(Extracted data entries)
%%
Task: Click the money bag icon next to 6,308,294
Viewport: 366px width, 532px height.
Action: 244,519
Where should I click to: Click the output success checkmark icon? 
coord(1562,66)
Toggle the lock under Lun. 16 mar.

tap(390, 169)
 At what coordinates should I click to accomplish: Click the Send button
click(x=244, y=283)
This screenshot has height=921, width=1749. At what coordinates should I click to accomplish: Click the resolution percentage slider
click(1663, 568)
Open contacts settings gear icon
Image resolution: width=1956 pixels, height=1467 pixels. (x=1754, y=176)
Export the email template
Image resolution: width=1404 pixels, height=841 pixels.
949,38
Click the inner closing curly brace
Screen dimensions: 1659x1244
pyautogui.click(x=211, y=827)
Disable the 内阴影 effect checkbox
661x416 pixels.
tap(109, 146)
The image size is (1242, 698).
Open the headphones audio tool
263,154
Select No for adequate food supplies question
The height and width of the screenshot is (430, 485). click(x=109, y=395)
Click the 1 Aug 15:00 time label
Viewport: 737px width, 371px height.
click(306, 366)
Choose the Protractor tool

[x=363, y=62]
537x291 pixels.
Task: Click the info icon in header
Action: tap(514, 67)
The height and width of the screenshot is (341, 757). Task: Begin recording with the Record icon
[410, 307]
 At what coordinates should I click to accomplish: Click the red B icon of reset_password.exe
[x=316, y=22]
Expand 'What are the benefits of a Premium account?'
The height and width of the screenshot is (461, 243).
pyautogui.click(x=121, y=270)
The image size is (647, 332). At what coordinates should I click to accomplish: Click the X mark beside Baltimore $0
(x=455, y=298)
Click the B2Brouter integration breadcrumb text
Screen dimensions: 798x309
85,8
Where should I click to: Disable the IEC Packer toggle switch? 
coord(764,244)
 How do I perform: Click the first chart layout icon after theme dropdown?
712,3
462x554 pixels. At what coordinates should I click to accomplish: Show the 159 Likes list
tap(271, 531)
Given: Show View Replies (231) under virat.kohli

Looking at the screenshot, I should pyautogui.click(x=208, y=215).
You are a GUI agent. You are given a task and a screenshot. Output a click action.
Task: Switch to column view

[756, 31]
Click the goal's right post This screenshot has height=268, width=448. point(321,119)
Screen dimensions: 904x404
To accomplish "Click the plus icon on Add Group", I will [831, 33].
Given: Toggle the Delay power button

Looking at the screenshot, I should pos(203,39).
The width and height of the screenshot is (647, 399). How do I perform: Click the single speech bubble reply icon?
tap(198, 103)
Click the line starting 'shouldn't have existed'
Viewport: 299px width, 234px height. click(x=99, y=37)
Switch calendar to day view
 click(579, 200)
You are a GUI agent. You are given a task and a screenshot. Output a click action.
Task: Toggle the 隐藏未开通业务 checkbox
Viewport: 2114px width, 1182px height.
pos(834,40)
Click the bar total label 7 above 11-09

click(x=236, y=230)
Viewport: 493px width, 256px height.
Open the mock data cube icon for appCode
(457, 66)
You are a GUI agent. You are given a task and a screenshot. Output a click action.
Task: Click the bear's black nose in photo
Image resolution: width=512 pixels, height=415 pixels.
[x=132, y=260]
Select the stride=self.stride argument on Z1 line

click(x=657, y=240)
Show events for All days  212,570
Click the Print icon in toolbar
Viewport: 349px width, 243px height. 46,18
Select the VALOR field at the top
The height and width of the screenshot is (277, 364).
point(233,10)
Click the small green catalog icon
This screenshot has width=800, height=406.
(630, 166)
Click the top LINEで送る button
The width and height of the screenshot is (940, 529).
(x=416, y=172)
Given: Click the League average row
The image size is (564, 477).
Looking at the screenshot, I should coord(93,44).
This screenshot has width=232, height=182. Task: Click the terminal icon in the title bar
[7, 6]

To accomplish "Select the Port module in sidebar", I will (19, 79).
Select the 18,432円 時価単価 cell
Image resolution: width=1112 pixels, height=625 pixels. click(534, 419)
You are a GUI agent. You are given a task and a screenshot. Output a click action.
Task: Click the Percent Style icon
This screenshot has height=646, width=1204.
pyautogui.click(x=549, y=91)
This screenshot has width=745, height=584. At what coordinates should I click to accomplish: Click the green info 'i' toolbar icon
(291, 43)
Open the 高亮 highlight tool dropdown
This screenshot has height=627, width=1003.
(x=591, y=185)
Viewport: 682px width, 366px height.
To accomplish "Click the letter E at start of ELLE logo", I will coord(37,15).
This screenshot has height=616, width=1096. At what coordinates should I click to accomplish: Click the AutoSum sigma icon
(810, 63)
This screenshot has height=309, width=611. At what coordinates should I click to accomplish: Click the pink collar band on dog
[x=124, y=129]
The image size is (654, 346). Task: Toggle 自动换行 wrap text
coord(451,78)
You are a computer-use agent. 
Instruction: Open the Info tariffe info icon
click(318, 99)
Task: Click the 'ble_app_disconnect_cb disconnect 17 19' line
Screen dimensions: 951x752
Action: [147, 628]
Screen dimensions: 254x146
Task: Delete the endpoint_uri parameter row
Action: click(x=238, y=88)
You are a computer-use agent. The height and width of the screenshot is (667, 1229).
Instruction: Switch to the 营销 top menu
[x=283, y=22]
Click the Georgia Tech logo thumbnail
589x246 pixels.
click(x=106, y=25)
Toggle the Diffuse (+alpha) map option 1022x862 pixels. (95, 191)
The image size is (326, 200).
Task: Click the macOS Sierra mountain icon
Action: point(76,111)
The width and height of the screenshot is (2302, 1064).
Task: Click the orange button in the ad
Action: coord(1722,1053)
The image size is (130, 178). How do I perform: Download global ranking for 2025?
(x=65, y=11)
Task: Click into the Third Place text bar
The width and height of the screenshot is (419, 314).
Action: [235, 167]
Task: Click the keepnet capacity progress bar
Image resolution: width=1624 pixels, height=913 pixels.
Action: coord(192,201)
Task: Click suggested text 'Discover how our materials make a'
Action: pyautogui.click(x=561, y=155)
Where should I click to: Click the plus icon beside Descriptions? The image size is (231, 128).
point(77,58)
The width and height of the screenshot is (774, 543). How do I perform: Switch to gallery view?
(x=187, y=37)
%%
STATED GOAL:
Reproduce verbatim every line from the one containing "Viewport: 493px width, 256px height." through the one containing "Action: click(x=238, y=88)", both included.

SOLVED PROBLEM:
Viewport: 493px width, 256px height.
Open the mock data cube icon for appCode
(457, 66)
You are a GUI agent. You are given a task and a screenshot. Output a click action.
Task: Click the bear's black nose in photo
Image resolution: width=512 pixels, height=415 pixels.
[x=132, y=260]
Select the stride=self.stride argument on Z1 line

click(x=657, y=240)
Show events for All days  212,570
Click the Print icon in toolbar
Viewport: 349px width, 243px height. 46,18
Select the VALOR field at the top
The height and width of the screenshot is (277, 364).
point(233,10)
Click the small green catalog icon
This screenshot has width=800, height=406.
(630, 166)
Click the top LINEで送る button
The width and height of the screenshot is (940, 529).
(x=416, y=172)
Given: Click the League average row
The image size is (564, 477).
Looking at the screenshot, I should coord(93,44).
This screenshot has width=232, height=182. Task: Click the terminal icon in the title bar
[7, 6]

To accomplish "Select the Port module in sidebar", I will (19, 79).
Select the 18,432円 時価単価 cell
Image resolution: width=1112 pixels, height=625 pixels. click(534, 419)
You are a GUI agent. You are given a task and a screenshot. Output a click action.
Task: Click the Percent Style icon
This screenshot has height=646, width=1204.
pyautogui.click(x=549, y=91)
This screenshot has width=745, height=584. At what coordinates should I click to accomplish: Click the green info 'i' toolbar icon
(291, 43)
Open the 高亮 highlight tool dropdown
This screenshot has height=627, width=1003.
(x=591, y=185)
Viewport: 682px width, 366px height.
To accomplish "Click the letter E at start of ELLE logo", I will coord(37,15).
This screenshot has height=616, width=1096. At what coordinates should I click to accomplish: Click the AutoSum sigma icon
(810, 63)
This screenshot has height=309, width=611. At what coordinates should I click to accomplish: Click the pink collar band on dog
[x=124, y=129]
The image size is (654, 346). Task: Toggle 自动换行 wrap text
coord(451,78)
You are a computer-use agent. 
Instruction: Open the Info tariffe info icon
click(318, 99)
Task: Click the 'ble_app_disconnect_cb disconnect 17 19' line
Screen dimensions: 951x752
Action: [147, 628]
Screen dimensions: 254x146
Task: Delete the endpoint_uri parameter row
Action: click(x=238, y=88)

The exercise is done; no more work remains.